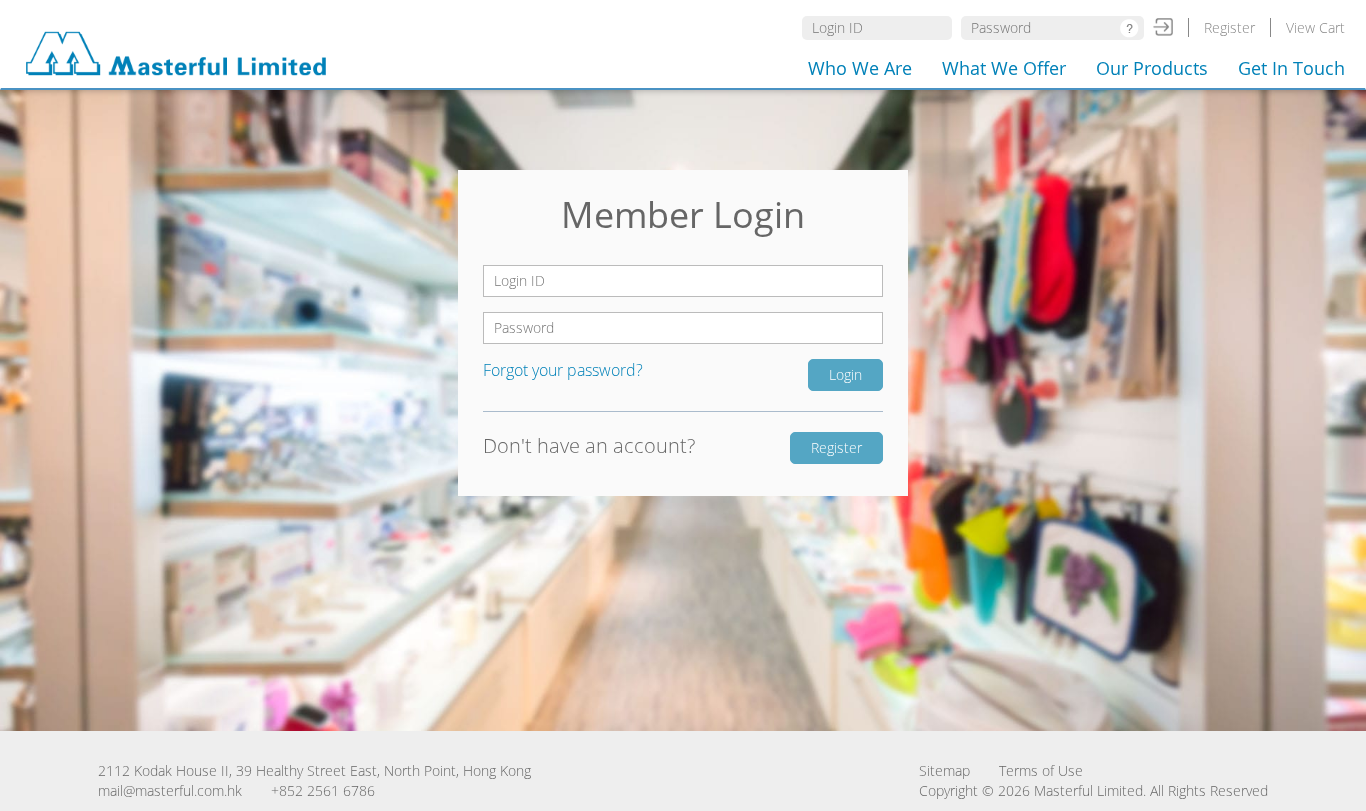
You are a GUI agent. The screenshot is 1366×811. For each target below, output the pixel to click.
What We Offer (1004, 68)
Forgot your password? (563, 370)
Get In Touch (1291, 68)
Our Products (1152, 68)
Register (1229, 27)
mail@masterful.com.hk (170, 790)
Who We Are (860, 68)
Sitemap (944, 770)
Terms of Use (1041, 770)
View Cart (1315, 27)
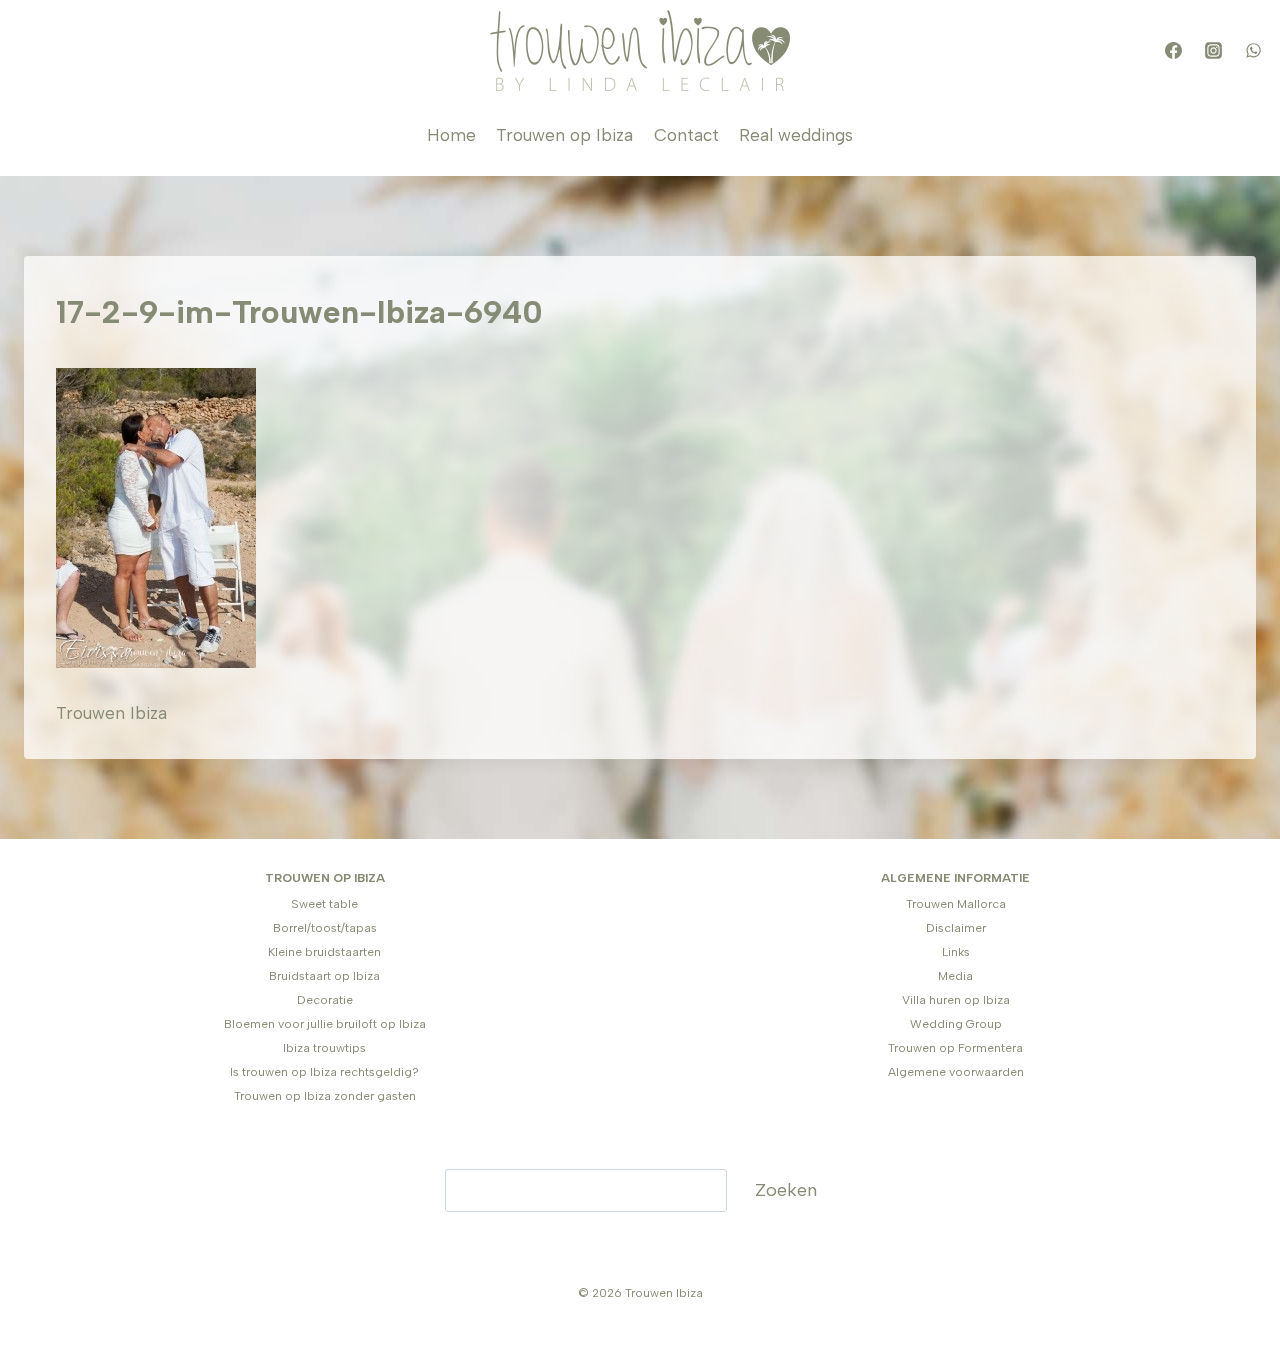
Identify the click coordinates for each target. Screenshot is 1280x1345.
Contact (686, 135)
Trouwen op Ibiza (564, 135)
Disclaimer (956, 928)
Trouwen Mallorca (956, 904)
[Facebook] (1173, 51)
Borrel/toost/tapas (325, 928)
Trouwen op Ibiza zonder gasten (325, 1096)
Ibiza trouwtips (324, 1048)
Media (955, 976)
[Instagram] (1213, 51)
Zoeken (786, 1190)
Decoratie (325, 1000)
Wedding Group (956, 1024)
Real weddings (796, 135)
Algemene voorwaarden (956, 1072)
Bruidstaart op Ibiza (324, 976)
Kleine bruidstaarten (324, 952)
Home (451, 135)
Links (956, 952)
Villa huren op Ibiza (956, 1000)
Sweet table (324, 904)
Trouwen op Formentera (955, 1048)
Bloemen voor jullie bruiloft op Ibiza (325, 1024)
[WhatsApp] (1253, 51)
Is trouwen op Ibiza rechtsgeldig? (324, 1072)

Requirement
Looking at the data above, return every line from the one with "Media (955, 976)" down to the one with "Bloemen voor jullie", exactly and inclusively.

Result for this exercise
Media (955, 976)
[Instagram] (1213, 51)
Zoeken (786, 1190)
Decoratie (325, 1000)
Wedding Group (956, 1024)
Real weddings (796, 135)
Algemene voorwaarden (956, 1072)
Bruidstaart op Ibiza (324, 976)
Kleine bruidstaarten (324, 952)
Home (451, 135)
Links (956, 952)
Villa huren op Ibiza (956, 1000)
Sweet table (324, 904)
Trouwen op Formentera (955, 1048)
Bloemen voor jullie bruiloft op Ibiza (325, 1024)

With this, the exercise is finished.